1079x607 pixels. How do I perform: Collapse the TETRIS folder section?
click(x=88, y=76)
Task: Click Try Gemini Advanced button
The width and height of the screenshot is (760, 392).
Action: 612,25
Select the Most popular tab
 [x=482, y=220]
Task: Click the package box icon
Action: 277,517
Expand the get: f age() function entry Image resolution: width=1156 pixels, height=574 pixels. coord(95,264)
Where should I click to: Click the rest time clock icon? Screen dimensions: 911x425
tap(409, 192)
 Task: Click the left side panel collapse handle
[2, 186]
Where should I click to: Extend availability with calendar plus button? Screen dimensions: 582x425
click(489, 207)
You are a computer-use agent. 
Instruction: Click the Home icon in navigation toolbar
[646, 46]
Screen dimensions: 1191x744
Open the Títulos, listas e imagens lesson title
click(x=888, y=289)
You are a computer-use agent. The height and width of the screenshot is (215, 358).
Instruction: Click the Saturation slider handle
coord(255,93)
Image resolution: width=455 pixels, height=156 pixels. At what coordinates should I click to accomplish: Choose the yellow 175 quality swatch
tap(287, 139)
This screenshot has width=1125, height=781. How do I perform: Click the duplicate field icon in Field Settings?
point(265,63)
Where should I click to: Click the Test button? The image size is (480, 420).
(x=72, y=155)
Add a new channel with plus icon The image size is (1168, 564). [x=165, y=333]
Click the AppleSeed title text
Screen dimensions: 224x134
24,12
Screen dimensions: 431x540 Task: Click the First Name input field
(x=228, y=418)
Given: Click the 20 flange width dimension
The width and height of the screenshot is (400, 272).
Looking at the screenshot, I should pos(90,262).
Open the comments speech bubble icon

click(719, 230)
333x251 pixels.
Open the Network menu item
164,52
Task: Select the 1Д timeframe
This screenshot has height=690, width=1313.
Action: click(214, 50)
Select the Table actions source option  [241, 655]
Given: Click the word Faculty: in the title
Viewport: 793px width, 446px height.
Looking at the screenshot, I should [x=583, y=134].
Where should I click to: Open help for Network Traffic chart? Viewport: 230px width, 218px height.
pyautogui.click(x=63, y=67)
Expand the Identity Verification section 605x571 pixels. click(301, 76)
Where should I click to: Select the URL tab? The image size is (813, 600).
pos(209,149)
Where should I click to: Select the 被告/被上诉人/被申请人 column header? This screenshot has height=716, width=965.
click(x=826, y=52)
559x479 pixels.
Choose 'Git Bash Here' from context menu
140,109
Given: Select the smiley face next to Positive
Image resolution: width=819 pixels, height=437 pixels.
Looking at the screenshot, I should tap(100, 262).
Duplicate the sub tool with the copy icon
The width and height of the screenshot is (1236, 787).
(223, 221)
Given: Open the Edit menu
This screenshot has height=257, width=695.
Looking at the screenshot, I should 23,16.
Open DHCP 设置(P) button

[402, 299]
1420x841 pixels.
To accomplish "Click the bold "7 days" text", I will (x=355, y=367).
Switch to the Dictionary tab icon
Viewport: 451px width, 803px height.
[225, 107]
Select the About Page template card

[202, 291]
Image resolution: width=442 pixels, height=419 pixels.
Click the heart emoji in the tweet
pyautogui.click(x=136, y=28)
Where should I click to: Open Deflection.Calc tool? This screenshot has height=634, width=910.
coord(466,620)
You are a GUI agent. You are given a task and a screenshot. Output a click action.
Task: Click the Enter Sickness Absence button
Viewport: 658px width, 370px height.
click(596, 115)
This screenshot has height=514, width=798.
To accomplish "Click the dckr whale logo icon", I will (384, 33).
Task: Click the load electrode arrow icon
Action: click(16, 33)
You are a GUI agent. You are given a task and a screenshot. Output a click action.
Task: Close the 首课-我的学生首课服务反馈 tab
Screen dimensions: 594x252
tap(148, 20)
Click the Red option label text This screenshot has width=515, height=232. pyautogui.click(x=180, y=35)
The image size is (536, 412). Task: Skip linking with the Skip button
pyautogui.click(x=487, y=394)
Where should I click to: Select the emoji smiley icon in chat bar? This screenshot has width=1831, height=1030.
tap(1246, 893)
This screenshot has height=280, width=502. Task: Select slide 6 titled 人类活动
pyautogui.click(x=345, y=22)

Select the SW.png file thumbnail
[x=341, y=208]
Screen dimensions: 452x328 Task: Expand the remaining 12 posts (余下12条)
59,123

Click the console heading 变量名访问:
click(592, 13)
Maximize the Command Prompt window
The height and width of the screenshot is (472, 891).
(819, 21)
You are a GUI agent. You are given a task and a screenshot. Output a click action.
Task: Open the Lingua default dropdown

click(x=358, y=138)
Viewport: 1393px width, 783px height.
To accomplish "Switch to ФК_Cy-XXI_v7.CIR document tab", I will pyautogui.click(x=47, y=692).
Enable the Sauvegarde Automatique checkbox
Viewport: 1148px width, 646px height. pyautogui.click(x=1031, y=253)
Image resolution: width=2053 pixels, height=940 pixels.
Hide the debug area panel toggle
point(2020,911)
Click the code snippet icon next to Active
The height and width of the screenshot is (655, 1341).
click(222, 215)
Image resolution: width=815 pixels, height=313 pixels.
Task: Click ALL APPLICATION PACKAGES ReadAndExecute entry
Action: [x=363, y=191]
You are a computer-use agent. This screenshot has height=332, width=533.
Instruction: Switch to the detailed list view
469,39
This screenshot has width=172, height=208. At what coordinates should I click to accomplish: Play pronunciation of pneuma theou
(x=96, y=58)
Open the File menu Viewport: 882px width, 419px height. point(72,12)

◆ **Directions for this task**
Return all of the lines above, copied exactly.

◆ **Exercise response**
1079x607 pixels. How do I perform: Collapse the TETRIS folder section?
click(x=88, y=76)
Task: Click Try Gemini Advanced button
The width and height of the screenshot is (760, 392).
Action: 612,25
Select the Most popular tab
 [x=482, y=220]
Task: Click the package box icon
Action: 277,517
Expand the get: f age() function entry Image resolution: width=1156 pixels, height=574 pixels. coord(95,264)
Where should I click to: Click the rest time clock icon? Screen dimensions: 911x425
tap(409, 192)
 Task: Click the left side panel collapse handle
[2, 186]
Where should I click to: Extend availability with calendar plus button? Screen dimensions: 582x425
click(489, 207)
You are a computer-use agent. 
Instruction: Click the Home icon in navigation toolbar
[646, 46]
Screen dimensions: 1191x744
Open the Títulos, listas e imagens lesson title
click(x=888, y=289)
You are a computer-use agent. The height and width of the screenshot is (215, 358).
Instruction: Click the Saturation slider handle
coord(255,93)
Image resolution: width=455 pixels, height=156 pixels. At what coordinates should I click to accomplish: Choose the yellow 175 quality swatch
tap(287, 139)
This screenshot has width=1125, height=781. How do I perform: Click the duplicate field icon in Field Settings?
point(265,63)
Where should I click to: Click the Test button? The image size is (480, 420).
(x=72, y=155)
Add a new channel with plus icon The image size is (1168, 564). [x=165, y=333]
Click the AppleSeed title text
Screen dimensions: 224x134
24,12
Screen dimensions: 431x540 Task: Click the First Name input field
(x=228, y=418)
Given: Click the 20 flange width dimension
The width and height of the screenshot is (400, 272).
Looking at the screenshot, I should pos(90,262).
Open the comments speech bubble icon

click(719, 230)
333x251 pixels.
Open the Network menu item
164,52
Task: Select the 1Д timeframe
This screenshot has height=690, width=1313.
Action: click(214, 50)
Select the Table actions source option  [241, 655]
Given: Click the word Faculty: in the title
Viewport: 793px width, 446px height.
Looking at the screenshot, I should [x=583, y=134].
Where should I click to: Open help for Network Traffic chart? Viewport: 230px width, 218px height.
pyautogui.click(x=63, y=67)
Expand the Identity Verification section 605x571 pixels. click(301, 76)
Where should I click to: Select the URL tab? The image size is (813, 600).
pos(209,149)
Where should I click to: Select the 被告/被上诉人/被申请人 column header? This screenshot has height=716, width=965.
click(x=826, y=52)
559x479 pixels.
Choose 'Git Bash Here' from context menu
140,109
Given: Select the smiley face next to Positive
Image resolution: width=819 pixels, height=437 pixels.
Looking at the screenshot, I should tap(100, 262).
Duplicate the sub tool with the copy icon
The width and height of the screenshot is (1236, 787).
(223, 221)
Given: Open the Edit menu
This screenshot has height=257, width=695.
Looking at the screenshot, I should 23,16.
Open DHCP 设置(P) button

[402, 299]
1420x841 pixels.
To accomplish "Click the bold "7 days" text", I will (x=355, y=367).
Switch to the Dictionary tab icon
Viewport: 451px width, 803px height.
[225, 107]
Select the About Page template card

[202, 291]
Image resolution: width=442 pixels, height=419 pixels.
Click the heart emoji in the tweet
pyautogui.click(x=136, y=28)
Where should I click to: Open Deflection.Calc tool? This screenshot has height=634, width=910.
coord(466,620)
You are a GUI agent. You are given a task and a screenshot. Output a click action.
Task: Click the Enter Sickness Absence button
Viewport: 658px width, 370px height.
click(596, 115)
This screenshot has height=514, width=798.
To accomplish "Click the dckr whale logo icon", I will (384, 33).
Task: Click the load electrode arrow icon
Action: click(16, 33)
You are a GUI agent. You are given a task and a screenshot. Output a click action.
Task: Close the 首课-我的学生首课服务反馈 tab
Screen dimensions: 594x252
tap(148, 20)
Click the Red option label text This screenshot has width=515, height=232. pyautogui.click(x=180, y=35)
The image size is (536, 412). Task: Skip linking with the Skip button
pyautogui.click(x=487, y=394)
Where should I click to: Select the emoji smiley icon in chat bar? This screenshot has width=1831, height=1030.
tap(1246, 893)
This screenshot has height=280, width=502. Task: Select slide 6 titled 人类活动
pyautogui.click(x=345, y=22)

Select the SW.png file thumbnail
[x=341, y=208]
Screen dimensions: 452x328 Task: Expand the remaining 12 posts (余下12条)
59,123

Click the console heading 变量名访问:
click(592, 13)
Maximize the Command Prompt window
The height and width of the screenshot is (472, 891).
(819, 21)
You are a GUI agent. You are given a task and a screenshot. Output a click action.
Task: Open the Lingua default dropdown

click(x=358, y=138)
Viewport: 1393px width, 783px height.
To accomplish "Switch to ФК_Cy-XXI_v7.CIR document tab", I will pyautogui.click(x=47, y=692).
Enable the Sauvegarde Automatique checkbox
Viewport: 1148px width, 646px height. pyautogui.click(x=1031, y=253)
Image resolution: width=2053 pixels, height=940 pixels.
Hide the debug area panel toggle
point(2020,911)
Click the code snippet icon next to Active
The height and width of the screenshot is (655, 1341).
click(222, 215)
Image resolution: width=815 pixels, height=313 pixels.
Task: Click ALL APPLICATION PACKAGES ReadAndExecute entry
Action: [x=363, y=191]
You are a computer-use agent. This screenshot has height=332, width=533.
Instruction: Switch to the detailed list view
469,39
This screenshot has width=172, height=208. At what coordinates should I click to accomplish: Play pronunciation of pneuma theou
(x=96, y=58)
Open the File menu Viewport: 882px width, 419px height. point(72,12)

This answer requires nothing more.